Close to 500 students get summer jobs at UBC through Work Study and Work Learn Programs
Last year UBC student Alexis Kho spent her summer working at a Dairy Queen and Orange Julius shop in Vancouver. Although she learned a lot from her customer service role, the work wasn’t all that related to her degree or future career plans.
Kho, a student in the Natural Resources Conservation program in the Faculty of Forestry, hopes to help plan environmental reclamation projects when she graduates.
“Finding work relevant to what you’re studying is hard without experience or personal connections,” says Kho.
This summer Kho is the Online Education Assistant at UBC’s Botanical Garden, a job she landed through the Work Study program offered by UBC’s Career Services.
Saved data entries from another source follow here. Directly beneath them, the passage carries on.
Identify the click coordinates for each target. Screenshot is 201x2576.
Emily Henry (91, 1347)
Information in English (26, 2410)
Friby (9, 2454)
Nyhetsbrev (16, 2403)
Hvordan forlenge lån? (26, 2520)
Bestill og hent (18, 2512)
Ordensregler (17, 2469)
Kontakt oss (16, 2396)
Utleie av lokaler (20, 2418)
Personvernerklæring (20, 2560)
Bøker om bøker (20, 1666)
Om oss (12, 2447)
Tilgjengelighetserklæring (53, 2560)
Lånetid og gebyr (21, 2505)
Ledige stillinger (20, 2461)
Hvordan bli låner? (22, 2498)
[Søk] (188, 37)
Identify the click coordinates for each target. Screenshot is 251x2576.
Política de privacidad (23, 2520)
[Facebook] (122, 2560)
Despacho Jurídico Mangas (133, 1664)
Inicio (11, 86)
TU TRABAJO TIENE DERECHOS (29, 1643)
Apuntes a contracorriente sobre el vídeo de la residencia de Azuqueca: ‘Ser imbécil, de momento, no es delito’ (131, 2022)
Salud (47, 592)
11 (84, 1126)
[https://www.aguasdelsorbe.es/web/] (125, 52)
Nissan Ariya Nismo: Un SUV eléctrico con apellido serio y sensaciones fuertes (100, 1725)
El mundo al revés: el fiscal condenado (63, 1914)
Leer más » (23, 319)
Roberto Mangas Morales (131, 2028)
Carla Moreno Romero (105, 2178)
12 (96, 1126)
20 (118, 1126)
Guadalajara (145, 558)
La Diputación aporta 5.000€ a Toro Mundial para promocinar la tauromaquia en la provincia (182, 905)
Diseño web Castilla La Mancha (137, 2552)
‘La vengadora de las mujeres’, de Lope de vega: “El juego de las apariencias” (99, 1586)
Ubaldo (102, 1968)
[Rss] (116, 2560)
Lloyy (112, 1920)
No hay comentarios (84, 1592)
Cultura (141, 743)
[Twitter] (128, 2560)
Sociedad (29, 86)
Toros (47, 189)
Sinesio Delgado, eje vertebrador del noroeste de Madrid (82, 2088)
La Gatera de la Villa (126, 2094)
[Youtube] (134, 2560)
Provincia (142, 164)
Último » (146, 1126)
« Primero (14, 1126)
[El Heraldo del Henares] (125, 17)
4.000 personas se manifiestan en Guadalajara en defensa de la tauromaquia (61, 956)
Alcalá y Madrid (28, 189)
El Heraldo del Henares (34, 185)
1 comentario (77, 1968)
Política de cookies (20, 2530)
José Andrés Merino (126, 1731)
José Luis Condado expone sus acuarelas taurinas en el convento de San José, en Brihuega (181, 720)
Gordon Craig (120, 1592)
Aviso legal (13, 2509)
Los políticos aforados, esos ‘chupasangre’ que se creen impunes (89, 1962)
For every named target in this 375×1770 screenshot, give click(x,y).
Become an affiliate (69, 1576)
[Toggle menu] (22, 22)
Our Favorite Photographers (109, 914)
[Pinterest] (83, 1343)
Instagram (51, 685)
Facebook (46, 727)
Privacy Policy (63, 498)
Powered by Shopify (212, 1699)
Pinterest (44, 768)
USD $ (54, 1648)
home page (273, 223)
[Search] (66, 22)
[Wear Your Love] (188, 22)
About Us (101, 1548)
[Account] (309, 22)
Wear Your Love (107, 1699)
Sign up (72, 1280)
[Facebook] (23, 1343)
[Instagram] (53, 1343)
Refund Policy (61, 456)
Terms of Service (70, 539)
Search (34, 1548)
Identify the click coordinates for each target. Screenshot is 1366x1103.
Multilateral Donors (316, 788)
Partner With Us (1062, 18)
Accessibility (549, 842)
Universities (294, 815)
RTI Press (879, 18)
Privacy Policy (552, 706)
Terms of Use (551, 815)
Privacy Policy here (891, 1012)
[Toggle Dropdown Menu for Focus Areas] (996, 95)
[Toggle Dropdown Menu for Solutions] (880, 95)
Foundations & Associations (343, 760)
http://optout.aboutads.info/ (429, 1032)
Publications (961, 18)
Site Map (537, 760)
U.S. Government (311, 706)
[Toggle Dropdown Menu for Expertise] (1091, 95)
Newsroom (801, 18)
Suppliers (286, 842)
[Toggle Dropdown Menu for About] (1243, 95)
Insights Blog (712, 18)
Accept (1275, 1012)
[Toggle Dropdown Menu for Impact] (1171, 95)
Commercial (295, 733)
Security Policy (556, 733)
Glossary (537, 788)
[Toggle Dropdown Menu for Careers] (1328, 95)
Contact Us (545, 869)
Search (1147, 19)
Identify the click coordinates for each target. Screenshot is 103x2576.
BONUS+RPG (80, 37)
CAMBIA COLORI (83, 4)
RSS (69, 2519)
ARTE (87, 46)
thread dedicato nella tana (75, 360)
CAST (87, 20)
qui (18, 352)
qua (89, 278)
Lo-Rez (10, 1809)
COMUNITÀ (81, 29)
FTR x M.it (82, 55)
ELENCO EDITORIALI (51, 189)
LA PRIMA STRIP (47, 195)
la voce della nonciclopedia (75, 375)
In this role Kho will use her background in biology and ecology and will learn how to explain complex information about plants and gardening to the public.
“This job will give me some experience that I think will really help later on,” she says.
Kho is one of about 500 students at UBC who will spend their summer working at the university through the Work Study and Work Learn programs. The programs create jobs on campus by subsidizing the wages of students. Departments or professors hiring students receive $9 an hour to put towards the student’s salary.
“The programs were developed to provide students with some much needed income while they are in school but it also means students are getting involved and contributing to the university’s programs and research,” says Tahirih Walsh, coordinator for the Work Learn program at UBC Career Services.
Work Study and Work Learn are among the largest wage subsidy programs for students in Canada.
“By giving students the option of working at the university, we’re ensuring that their jobs are contributing to their learning experience at UBC,” says Walsh.
Between the Vancouver and Okanagan campuses, more than 3,000 students participate in UBC’s Work Study and Work Learn programs during the summer and school year. Work Study was developed in the 1990s for Canadian or permanent resident students and Work Learn was launched in 2006 to provide additional employment opportunities for international undergraduate students – without the extra hassel of applying for an off-campus work permit.
“Work Study students have to be taking classes to take part in the program but there is a cap on the number of hours students can work each week and many jobs offer flexible work schedules,” says Walsh. “We want students to have a positive experience and we don’t want them sacrificing school for work.”
Kho had hoped to find a co-op position this summer but unfortunately had no luck. She enrolled in two elective classes and looked for other job opportunities.
“I really wanted to spend this summer doing something relevant to what I’m studying,” says Kho, who was impressed by the broad range of positions available through Work Study.
“The programs are a real win-win for the Botanical Garden,” says Daniel Mosquin, research manager at UBC Botanical Garden and Centre for Plant Research and Kho’s supervisor. “We get to employ enthusiastic students who bring energy, skills and fresh perspectives to the Garden and they get an opportunity to work toward their goals and learn from the experience and knowledge of our staff.”
One of Kho’s favourite tasks at the Botanical Gardens is to select a plant to highlight for the Botany Photo of the Day blog. She takes or finds a photo of an interesting plant, researches it and then blogs about it. Kho also manages an online forum where she answers questions from the public about plants and gardening.
“I have to respond right away but I also have to make things simple,” says Kho. “I’ve never been in this type of position and I’m learning new skills and working in a new environment. Without this opportunity I would feel pretty lost.”